La Confederación Europea de Sindicatos impulsó en 2013 un Plan para la inversión, el crecimiento sostenible y el empleo de calidad, que recomendaba una inversión del 2% del PIB durante cada uno de los diez años posteriores, a canalizar a través del Banco Europeo de Inversiones, con el objetivo de generar 11 millones de empleos, y que debieran impulsar políticas públicas en un momento en el que la digitalización o la descarbonización de la economía europea exigen recursos para promover transiciones justas.

Y países como Alemania, con un enorme superávit exterior del 7,4% de su PI, –producto en gran parte de la existencia de la Unión Económica y Monetaria–, un superávit público del 1,7%, una deuda pública por debajo del 60% del PIB y cuya inversión pública neta fue solo del 5,4% del conjunto de la UE-28 –cuando su economía representa el 21%–, tienen que desarrollar una política mucho más expansiva que traccione el conjunto de la zona euro.

Sería desastrosa una segunda vuelta de políticas de ajuste en pleno proceso de transición productiva –digitalización, economía verde– con consecuencias en la transformación del empleo; sin haber superado en términos sociales las secuelas de la anterior crisis; en medio de un proceso de neoproteccionismo con derivas nacionalistas; y con un cuestionamiento de los sistemas de representación y mediación democrático en Europa.

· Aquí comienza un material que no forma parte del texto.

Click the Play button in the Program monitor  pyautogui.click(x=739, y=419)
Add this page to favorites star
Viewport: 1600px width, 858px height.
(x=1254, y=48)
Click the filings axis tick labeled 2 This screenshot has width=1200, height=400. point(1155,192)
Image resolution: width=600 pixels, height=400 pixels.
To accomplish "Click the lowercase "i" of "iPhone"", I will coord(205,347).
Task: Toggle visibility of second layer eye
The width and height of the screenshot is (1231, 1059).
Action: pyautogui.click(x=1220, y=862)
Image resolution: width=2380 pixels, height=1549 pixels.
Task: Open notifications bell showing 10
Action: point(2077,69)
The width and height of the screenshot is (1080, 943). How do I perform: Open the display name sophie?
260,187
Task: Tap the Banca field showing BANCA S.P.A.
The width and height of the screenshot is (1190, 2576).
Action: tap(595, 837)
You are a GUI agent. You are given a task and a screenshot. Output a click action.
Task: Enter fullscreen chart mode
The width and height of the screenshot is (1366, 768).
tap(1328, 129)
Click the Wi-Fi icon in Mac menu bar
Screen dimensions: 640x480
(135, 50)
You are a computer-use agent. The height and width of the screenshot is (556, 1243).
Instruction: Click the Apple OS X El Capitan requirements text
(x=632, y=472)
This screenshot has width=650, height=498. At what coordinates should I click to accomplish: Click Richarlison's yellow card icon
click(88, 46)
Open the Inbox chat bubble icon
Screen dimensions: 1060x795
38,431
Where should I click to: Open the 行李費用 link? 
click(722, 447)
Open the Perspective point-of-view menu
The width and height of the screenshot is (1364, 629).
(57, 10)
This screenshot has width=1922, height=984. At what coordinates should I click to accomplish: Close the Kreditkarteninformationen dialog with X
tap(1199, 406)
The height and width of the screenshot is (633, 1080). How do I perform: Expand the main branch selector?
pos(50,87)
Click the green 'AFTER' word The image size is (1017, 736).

Podría tener efectos letales sobre la legitimación del proyecto europeo, y ofrecería una nueva ventana de oportunidad a las opciones reaccionarias y xenófobas.

Es tarea sindical, desde luego de CCOO y diría que del conjunto de fuerzas progresistas, reforzar la idea de que la distribución de la renta es necesaria desde la lógica de la eficacia económica, además del elemento dorsal de la reconstrucción de un contrato social que evite las diversas derivas reaccionarias que nos amenazan.